“I don’t want to become a parody.” lars ulrich you vocalize a thought that is more real than you are willing to admit. Back in 2002, what started out as a teenage garage band pumping adrenaline and testosterone playing loud covers of British heavy metal bands has turned into a trio of strangers recording seedy spots for a radio station and they were left as public enemies when entering into a legal dispute with an online music file-sharing service.
Nobody wants to see themselves in the situation where you have lost control of yourself, or that you no longer enjoy what you do and who you do it with. That feeling drives many of the things that Metallica decides to bring to light at that time, from the creative through a new studio album to public image control with the documentary ‘Some Kind of Monster‘, but actually he’s been there his whole career.
this monster lives
Available to view via Netflix, the documentary features directors Joe Berlinger and bruce sinofsky in “fly on the wall” mode to capture the moments of a band at an important existential crossroads. One of the most massive metal groups in the world, and a freak in control of their own brand and image (evident in how Ulrich talks about the band as a concept that is almost appreciated more as product than art), they are starting to blow up and the smoke can be seen from the street. The directors go on to capture how that is fixed.
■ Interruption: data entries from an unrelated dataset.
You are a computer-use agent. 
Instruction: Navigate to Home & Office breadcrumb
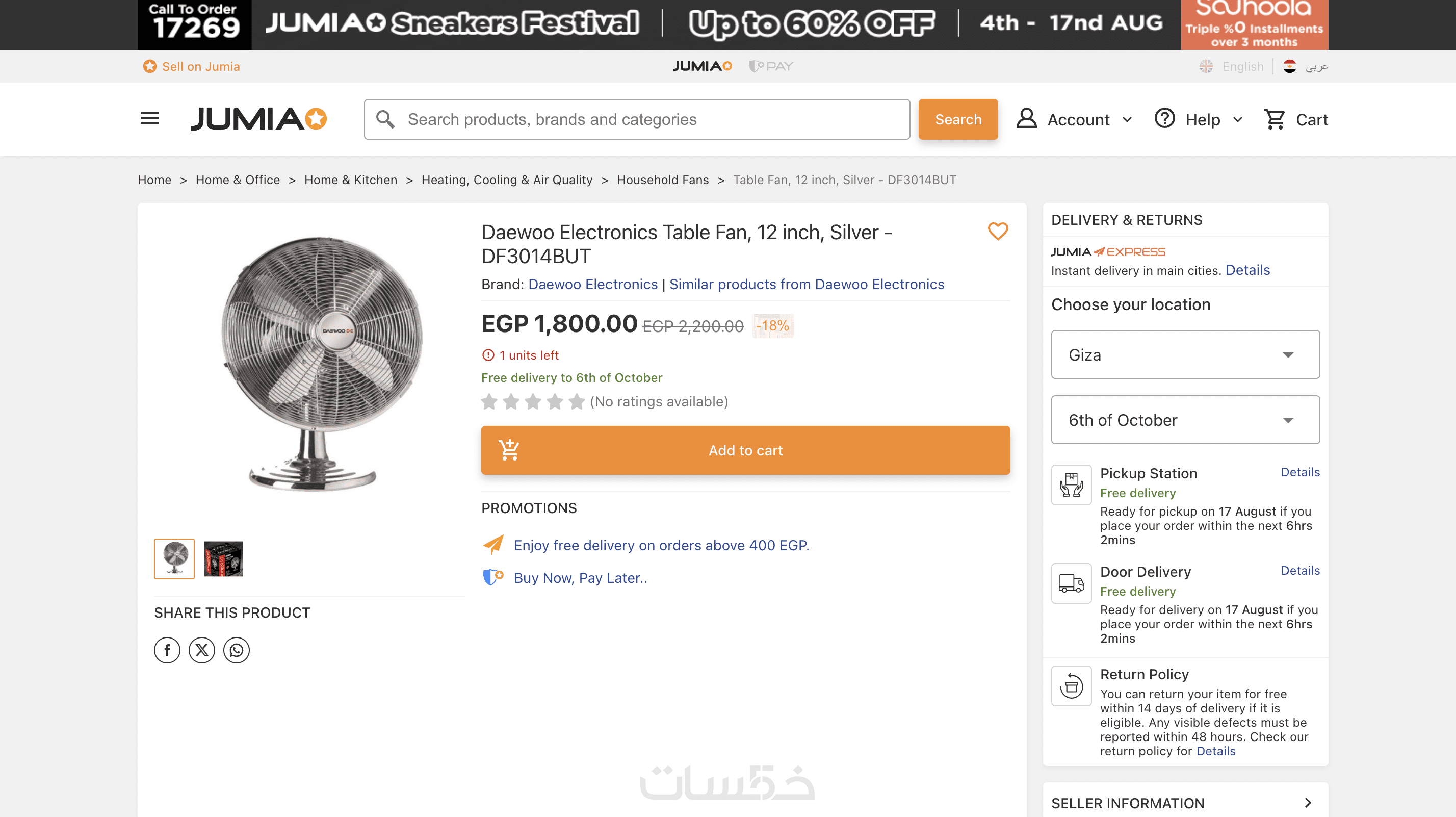[238, 180]
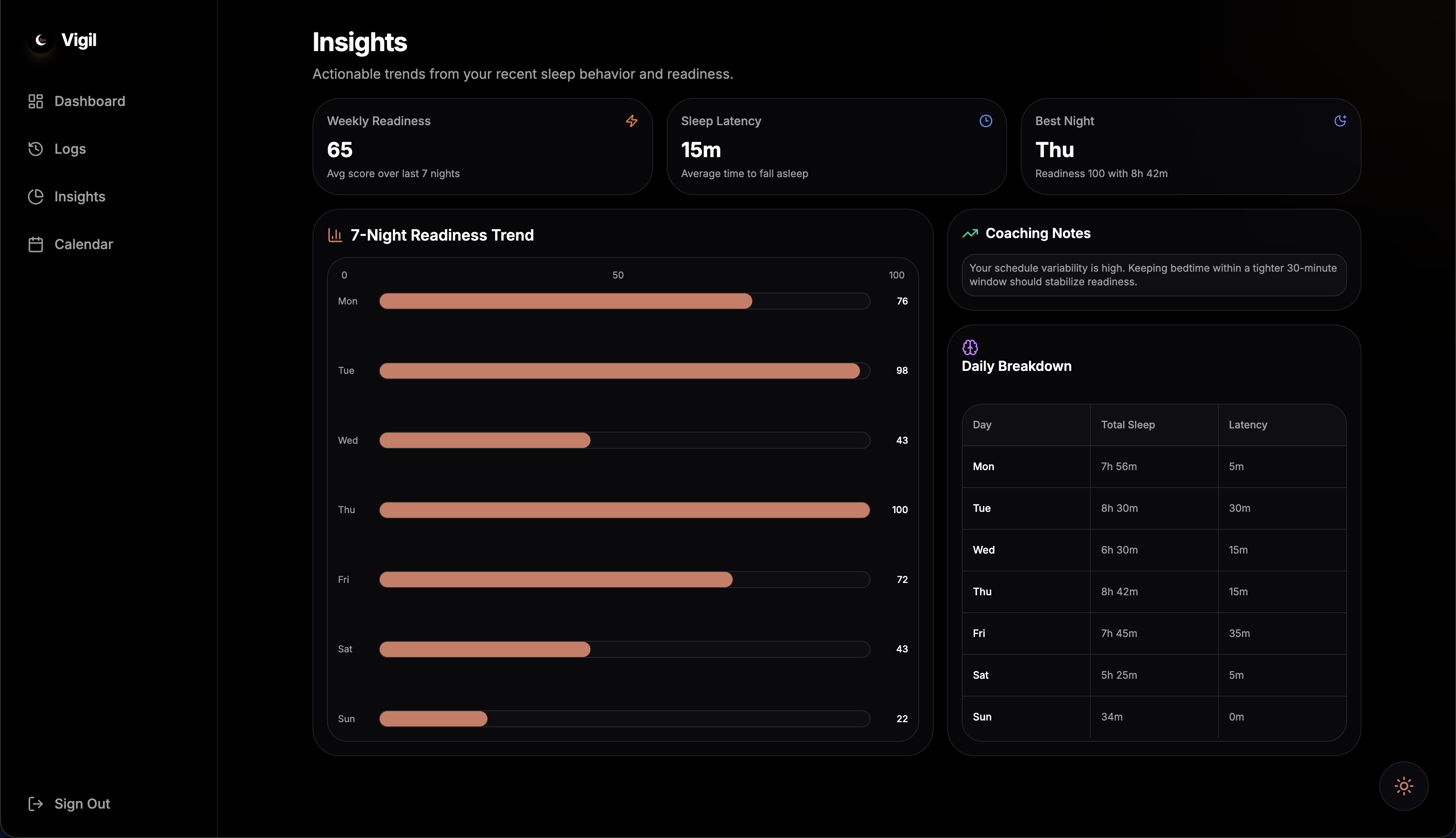Screen dimensions: 1456x838
Task: Click the Sunday readiness bar
Action: point(433,718)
Medium music documentaries often have unrestricted access to their stars and their footage, but they are also operating primarily in the service of solidifying a perception. ‘Some Kind of Monster’ is not entirely free of this, although it is also appreciated that it has been able to capture moments that not many would want the rest of the world to see happily. The documentary manages to portray a band that can’t fend for itself to know where to go and that at times he can’t help but be his own version of Spinal Tap.
The almost two and a half hours of documentary capture both the recording process of St Anger, the eighth album by the Californian group, like the therapy sessions they decide to attend to repair the internal tensions that have been growing since their bassist left. It is not particularly revealing as far as the creative process is concerned (it is not that the creative result goes a long way), but it is interesting in its way of equate working in a successful music group with a marriageespecially in how it needs more care as more time passes.
‘Some Kind of Monster’: couples therapy
Ulrich and James Hetfield they are presented above all as the couple who believes that they no longer know each other, while kirk hammett he acts like the withdrawn son who just wants everyone to get along. Your producer Bob Rock he tries to please different egos, in the purest style of Matthew Macfadyen’s character in ‘Succession’ where he wants feel part of the family at all times.
It is at times to see a group of people lamenting and drying their tears with a handful of bills, but from there he gets an unexpected source of humor. Moments like the appearance of its first guitarist, Dave Mustaine, feeling like a failure while a billboard says that his band has sold millions of records, or Hetfield wearing a very expensive and tacky car with the conviction that it must be shown off show the field. of distortion of reality in which they have entered. The band cannot avoid falling into these strange paradoxes from the beginning, where they want to recover the energy of a garage band in a modest studio to end up in another one that is better equipped and professional.
Even though it may come out unintentionally, it’s the most effective and genuine thing a band like Metallica has been able to deliver in decades. And not precisely because of vulnerability. The same is not among the best music documentaries in history, but it is one that finds space to tell something different that is not reduced to the assignment on duty and that it pays to see beyond personal interest in the group or even music in general.